=== SELECTED TEXT ===
In the midst of my busy life, I fall in love every day… with strangers, with familiar faces, with someone.  It’s a strange concept and I’m not sure I even fully understand it myself, but it’s such a wonderful thing.

Whether I am walking down the street, sitting on the bus, or buying groceries, someone always catches my eye and I find myself falling in love with their smile, their act of generosity, their words of wisdom, or whatever it is about them.

I’ve thought about this over and over again- is it possible to fall in love this easily and so often?  Well, there are 3 different kinds of love according to the Greeks: eros, philos, and agape.

Eros is defined as “erotic love”- I like to call it selfish love… simply because this type of love is based on strong physical attraction.  So… really it’s just a physical desire to have someone to satisfy YOUR needs.

Philos is love between friends and family.  It’s more of a mutual love and the love has more substance than eros…

Agape is unconditional love, a selfless kind of love.  I first heard of this term in my 10th grade English class, where we used “agape” to describe the relationship between Heathcliff and Catherine (their relationship was just strange if you ask me…).  I guess agape is also the love used in most dramas, particularly Korean ones.

=== EXCERPTED RECORDS ===
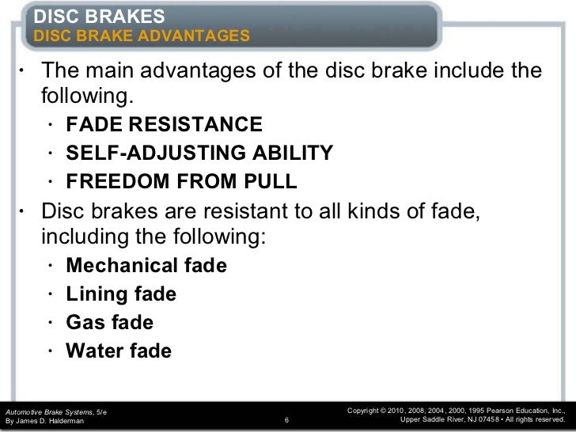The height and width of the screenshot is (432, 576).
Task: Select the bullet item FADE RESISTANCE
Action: (x=163, y=125)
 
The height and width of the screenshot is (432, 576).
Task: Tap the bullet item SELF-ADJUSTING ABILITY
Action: (x=199, y=153)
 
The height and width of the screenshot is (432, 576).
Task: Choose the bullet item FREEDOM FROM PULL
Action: (x=182, y=182)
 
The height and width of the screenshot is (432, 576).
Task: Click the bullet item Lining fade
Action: (x=122, y=294)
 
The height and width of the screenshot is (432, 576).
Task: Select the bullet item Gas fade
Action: (x=111, y=323)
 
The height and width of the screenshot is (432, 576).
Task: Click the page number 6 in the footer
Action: (x=286, y=421)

=== EXERCISE SET ===
**a)** In the essay on love, what three kinds of love are attributed to the Greeks?
**b)** Quote the essay on love from "In the midst" to "philos, and agape.".
**c)** Extend the essay on love past its final sentence.
The items have nothing to do with what is asked here.

=== ANSWERS FOR THIS EXERCISE ===
**a)** Eros, philos, and agape.

**b)**
In the midst of my busy life, I fall in love every day… with strangers, with familiar faces, with someone.  It’s a strange concept and I’m not sure I even fully understand it myself, but it’s such a wonderful thing.

Whether I am walking down the street, sitting on the bus, or buying groceries, someone always catches my eye and I find myself falling in love with their smile, their act of generosity, their words of wisdom, or whatever it is about them.

I’ve thought about this over and over again- is it possible to fall in love this easily and so often?  Well, there are 3 different kinds of love according to the Greeks: eros, philos, and agape.

**c)**
I think these 3 classifications do a good job of summarizing the types of love possible- I mean, these 3 are pretty broad so they pretty much cover it all.  By process of elimination… I know I’m definitely NOT feeling agape love every day.  However, I cannot distinguish whether or not I am feeling eros or philos- perhaps a mix of both?  I do not like to think that I am selfishly loving these strangers every day- I am simply standing afar fascinated by some aspect of them.  At the same time, I do not like the term mutual love either… I may be admiring them from afar but that does not signify reciprocation.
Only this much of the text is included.